The Colony Park wagon was made for 34 years which is a relatively long time for a car company to keep a nameplate alive, especially a station wagon. There were other models that had a longer run, of course, but this first-year 1957 Mercury Colony Park wagon would be a great project. This car can be found here on eBay in Edgemoor, South Carolina with a single bid of $2,295 and there is no reserve. Thanks to Ben S. for sending in this tip!

This 1957 Mercury Colony Park is designed to the Nth degree, or I should maybe say styled because it’s a pretty busy design. I like it, I like it a lot. Simple is my preference for architecture but for a mid/late-1950s wagon? Give me a car like this highly-styled Merc anytime.

The Colony Park was made from 1957 until 1991 and the later models were similar to the Ford Country Squire. Mercury also offered a six-passenger and nine-passenger Voyager station wagon but for those who wanted the best, the Colony Park wagon was the way to go. You can see that this car will need a lot of work so get that welder tuned up, you’ll need it. There is rust around the bottom edges and on the tops of the fenders, but then again the rockers look pretty solid.

The dash padding appears to be a little over-inflated and as with everything else on this car, the interior will need a total restoration. You can see that all nine passenger spots in the front seat, rear seat, and the seat in the cargo area will need work but parts of them look like they could be saved.
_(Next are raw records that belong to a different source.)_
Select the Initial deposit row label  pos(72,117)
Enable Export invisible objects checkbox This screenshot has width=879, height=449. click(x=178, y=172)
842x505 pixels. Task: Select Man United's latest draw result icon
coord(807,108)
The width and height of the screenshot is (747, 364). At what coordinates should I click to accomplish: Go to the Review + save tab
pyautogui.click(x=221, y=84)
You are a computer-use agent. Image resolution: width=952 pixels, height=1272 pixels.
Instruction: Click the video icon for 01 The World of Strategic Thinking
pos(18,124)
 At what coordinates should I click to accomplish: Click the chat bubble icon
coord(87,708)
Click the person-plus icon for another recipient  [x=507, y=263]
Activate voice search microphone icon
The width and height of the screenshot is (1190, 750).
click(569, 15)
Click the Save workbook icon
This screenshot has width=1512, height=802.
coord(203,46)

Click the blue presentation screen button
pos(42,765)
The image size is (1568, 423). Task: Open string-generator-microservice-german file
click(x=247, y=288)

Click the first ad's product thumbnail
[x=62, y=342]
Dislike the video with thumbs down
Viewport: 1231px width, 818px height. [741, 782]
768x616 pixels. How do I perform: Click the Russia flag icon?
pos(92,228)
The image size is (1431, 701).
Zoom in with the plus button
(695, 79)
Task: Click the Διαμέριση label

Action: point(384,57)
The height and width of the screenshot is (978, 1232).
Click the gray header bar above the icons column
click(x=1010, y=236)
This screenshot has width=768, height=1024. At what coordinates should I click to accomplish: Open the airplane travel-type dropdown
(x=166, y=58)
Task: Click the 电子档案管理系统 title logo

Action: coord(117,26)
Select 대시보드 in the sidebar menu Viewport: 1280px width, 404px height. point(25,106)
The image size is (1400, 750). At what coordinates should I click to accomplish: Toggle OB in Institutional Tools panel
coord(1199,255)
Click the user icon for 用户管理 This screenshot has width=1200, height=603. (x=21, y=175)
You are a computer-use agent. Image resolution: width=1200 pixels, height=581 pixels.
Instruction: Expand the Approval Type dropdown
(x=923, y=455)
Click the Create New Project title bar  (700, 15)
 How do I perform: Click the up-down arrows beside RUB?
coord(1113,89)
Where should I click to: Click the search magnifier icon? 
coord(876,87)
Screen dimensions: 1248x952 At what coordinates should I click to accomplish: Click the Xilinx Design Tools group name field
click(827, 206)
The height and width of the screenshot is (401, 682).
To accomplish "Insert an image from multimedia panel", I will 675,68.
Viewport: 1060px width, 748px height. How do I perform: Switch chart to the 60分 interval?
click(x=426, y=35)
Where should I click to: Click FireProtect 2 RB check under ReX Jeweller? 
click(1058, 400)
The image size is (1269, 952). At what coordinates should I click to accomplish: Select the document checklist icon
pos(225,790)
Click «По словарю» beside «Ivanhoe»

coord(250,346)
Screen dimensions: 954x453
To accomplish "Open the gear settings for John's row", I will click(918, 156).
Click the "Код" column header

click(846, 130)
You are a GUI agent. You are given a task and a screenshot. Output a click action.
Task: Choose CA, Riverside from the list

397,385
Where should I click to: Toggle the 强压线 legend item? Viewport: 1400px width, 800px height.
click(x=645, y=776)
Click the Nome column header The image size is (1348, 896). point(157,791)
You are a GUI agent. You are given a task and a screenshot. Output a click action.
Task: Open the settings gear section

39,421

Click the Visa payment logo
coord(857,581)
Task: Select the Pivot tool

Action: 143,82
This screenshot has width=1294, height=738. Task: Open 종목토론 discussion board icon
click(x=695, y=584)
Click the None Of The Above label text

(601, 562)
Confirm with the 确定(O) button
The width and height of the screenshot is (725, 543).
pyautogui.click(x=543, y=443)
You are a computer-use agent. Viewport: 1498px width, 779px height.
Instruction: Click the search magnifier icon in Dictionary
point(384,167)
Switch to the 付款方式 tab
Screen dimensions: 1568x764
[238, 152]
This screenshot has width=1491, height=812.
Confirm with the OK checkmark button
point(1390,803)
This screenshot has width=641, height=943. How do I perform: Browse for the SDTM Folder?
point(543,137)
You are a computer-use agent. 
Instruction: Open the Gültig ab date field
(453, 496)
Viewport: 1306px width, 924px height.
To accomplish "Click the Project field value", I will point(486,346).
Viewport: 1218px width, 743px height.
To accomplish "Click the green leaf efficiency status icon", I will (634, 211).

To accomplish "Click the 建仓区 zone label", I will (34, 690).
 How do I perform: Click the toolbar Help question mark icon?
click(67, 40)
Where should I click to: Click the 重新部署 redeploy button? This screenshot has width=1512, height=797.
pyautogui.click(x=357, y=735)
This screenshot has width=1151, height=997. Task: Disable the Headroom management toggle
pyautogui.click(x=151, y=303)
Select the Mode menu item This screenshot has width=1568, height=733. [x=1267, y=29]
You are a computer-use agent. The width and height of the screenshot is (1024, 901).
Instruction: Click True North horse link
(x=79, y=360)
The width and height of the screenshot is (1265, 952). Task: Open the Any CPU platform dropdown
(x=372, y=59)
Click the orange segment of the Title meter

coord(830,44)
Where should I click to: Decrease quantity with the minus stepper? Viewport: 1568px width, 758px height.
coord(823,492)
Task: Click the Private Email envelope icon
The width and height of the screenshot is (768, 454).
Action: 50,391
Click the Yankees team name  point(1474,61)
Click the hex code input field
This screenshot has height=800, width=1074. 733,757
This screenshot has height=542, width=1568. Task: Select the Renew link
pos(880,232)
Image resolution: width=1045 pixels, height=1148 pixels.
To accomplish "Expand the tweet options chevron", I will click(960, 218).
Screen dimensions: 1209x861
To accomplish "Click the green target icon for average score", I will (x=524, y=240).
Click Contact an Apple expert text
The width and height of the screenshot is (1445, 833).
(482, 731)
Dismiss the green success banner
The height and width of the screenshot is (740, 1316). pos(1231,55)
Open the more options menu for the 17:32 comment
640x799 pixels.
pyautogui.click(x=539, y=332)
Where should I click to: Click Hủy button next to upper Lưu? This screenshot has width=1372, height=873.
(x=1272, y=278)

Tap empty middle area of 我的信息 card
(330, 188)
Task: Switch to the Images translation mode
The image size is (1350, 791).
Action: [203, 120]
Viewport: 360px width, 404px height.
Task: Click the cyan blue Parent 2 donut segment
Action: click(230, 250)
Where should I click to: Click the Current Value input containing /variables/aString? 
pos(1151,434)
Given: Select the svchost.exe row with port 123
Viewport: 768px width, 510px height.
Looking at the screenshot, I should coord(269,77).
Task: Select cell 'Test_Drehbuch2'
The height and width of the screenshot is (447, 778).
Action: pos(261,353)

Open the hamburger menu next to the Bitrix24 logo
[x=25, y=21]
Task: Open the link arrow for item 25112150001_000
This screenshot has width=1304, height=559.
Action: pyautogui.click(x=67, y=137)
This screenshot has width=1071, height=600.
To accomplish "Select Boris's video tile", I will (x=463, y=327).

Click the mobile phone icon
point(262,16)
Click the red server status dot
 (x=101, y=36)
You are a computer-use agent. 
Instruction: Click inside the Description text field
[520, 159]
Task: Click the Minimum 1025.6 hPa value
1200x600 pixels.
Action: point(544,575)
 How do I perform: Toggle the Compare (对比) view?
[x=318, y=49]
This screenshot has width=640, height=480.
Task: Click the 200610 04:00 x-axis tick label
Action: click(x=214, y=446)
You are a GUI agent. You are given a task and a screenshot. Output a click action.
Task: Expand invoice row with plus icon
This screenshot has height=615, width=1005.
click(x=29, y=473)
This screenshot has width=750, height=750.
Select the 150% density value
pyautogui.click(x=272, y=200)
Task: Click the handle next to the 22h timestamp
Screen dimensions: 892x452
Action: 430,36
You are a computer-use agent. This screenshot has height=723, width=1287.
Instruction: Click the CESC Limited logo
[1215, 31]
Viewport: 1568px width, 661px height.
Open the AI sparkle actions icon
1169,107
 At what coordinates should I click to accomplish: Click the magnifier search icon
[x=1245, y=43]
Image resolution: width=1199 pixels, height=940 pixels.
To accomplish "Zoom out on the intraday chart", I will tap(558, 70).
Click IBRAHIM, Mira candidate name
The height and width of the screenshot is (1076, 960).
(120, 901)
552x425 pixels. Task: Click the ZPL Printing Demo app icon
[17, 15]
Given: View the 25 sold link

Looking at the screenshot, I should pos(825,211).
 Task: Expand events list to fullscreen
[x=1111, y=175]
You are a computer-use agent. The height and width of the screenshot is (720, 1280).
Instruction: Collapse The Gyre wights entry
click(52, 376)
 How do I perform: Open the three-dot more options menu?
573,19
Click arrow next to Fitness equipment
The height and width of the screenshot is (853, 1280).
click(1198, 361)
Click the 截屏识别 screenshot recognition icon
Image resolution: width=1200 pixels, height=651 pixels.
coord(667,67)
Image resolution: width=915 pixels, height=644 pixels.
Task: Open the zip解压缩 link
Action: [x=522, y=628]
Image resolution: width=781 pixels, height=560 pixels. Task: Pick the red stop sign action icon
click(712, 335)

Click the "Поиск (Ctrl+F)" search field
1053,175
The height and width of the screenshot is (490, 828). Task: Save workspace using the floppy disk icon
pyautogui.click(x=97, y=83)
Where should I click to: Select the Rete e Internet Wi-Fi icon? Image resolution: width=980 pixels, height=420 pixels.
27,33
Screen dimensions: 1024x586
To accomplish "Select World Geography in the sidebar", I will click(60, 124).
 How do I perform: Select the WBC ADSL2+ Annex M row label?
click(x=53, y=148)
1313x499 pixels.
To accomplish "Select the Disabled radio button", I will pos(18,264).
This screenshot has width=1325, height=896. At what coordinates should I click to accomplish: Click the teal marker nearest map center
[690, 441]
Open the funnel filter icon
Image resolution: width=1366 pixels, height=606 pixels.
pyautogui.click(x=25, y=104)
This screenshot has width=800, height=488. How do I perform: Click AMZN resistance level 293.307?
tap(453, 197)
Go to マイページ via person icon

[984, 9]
The cargo area is probably big enough to haul a lot of what a modern SUV will haul.

I believe that the engine should have been Lincoln’s 368 cubic-inch V8 with 290 hp but the seller says that it’s 312 cubic-inch V8 which I can’t find as being offered in this car. In any case, it hasn’t run in decades and it’ll need to be gone through. This could be a really nice car for someone with a big garage and some restoration skills. Can this car be saved?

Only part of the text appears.